Order dependence in type checking with the monomorphism restriction

The order in which GHC type-checks definitions can change the outcome of type-checking when the monomorphism restriction is involved. This is because the monomorphism restriction affects all variables mentioned in a constraint; sometimes, though, a constraint can be eagerly solved, making it disappear (and thus not affecting any variables).

A nested example:

{-# LANGUAGE MultiParamTypeClasses #-}
{-# LANGUAGE FlexibleInstances #-}
module Bug where

class C a b where
  method :: a -> b -> ()
instance C Char b where
  method _ _ = ()
f1 x = let g = \y -> method x y in
       (x : "hi", (g True, g Nothing))

f2 x = (x : "hi",
        let g = \y -> method x y in
        (g True, g Nothing))

f1 is rejected, as method x y gives rise to [W] C alpha beta, which cannot be solved. Then, g is not generalised, so we get g :: beta -> (), which is not general enough for its two usages.
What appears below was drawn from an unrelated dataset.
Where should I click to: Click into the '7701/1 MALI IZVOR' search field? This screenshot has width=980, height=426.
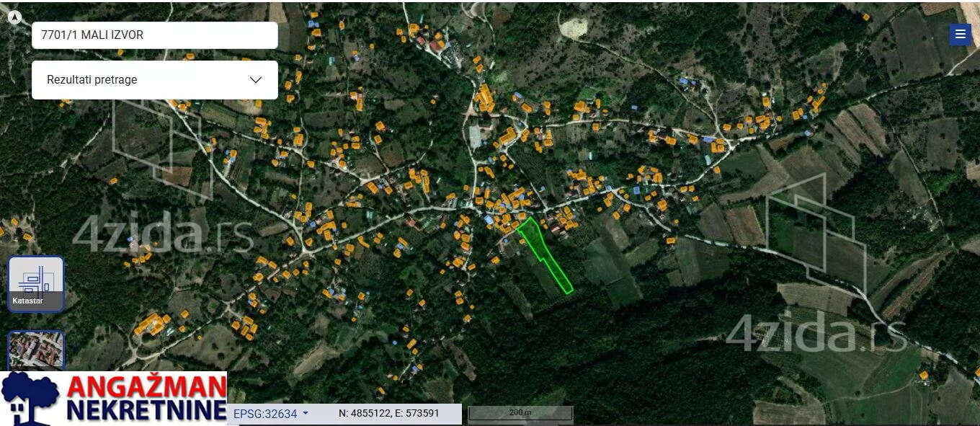tap(154, 35)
f2 is accepted, as method x y gives rise to [W] C Char beta, easily solved by the instance. No MR happens.

A top-level example:

{-# LANGUAGE MultiParamTypeClasses #-}
{-# LANGUAGE FlexibleInstances #-}
module Bug2 where

x = 5

class C a b where
  method :: a -> b -> ()
instance C Int b where
  method _ _ = ()

x2 :: (Int, ((), ()))
x2 = (x + 1, (g True, g 'x'))  -- remove references to 'g' to allow module to be accepted

g = \y -> method x y

x3 :: ((), ())
x3 = (g True, g 'x')

This is rejected. Note that x2 depends on g, and thus g is type-checked first -- critically, before we know that x :: Int. So the MR kicks in and prevents generalisation. However if we change to x2 = (x + 1, ((), ())), then the module is accepted: x2 gets seen first, we learn that x :: Int, and then there is no constraint to prevent generalisation in g. The two different uses in x3 are accepted.

I don't think this will be easy to fix: we would somehow need to delay the computation of whether or not to generalise, and that seems Very Hard. Maybe this just gets filed in the user manual under FlexibleInstances and how flexibility can sometimes cause trouble? Not sure. Note that "let should not be generalised" is not enough here, because the problem can manifest at top-level.

This is based on a conversation with @simonpj this morning; credit to him for outlining the problem.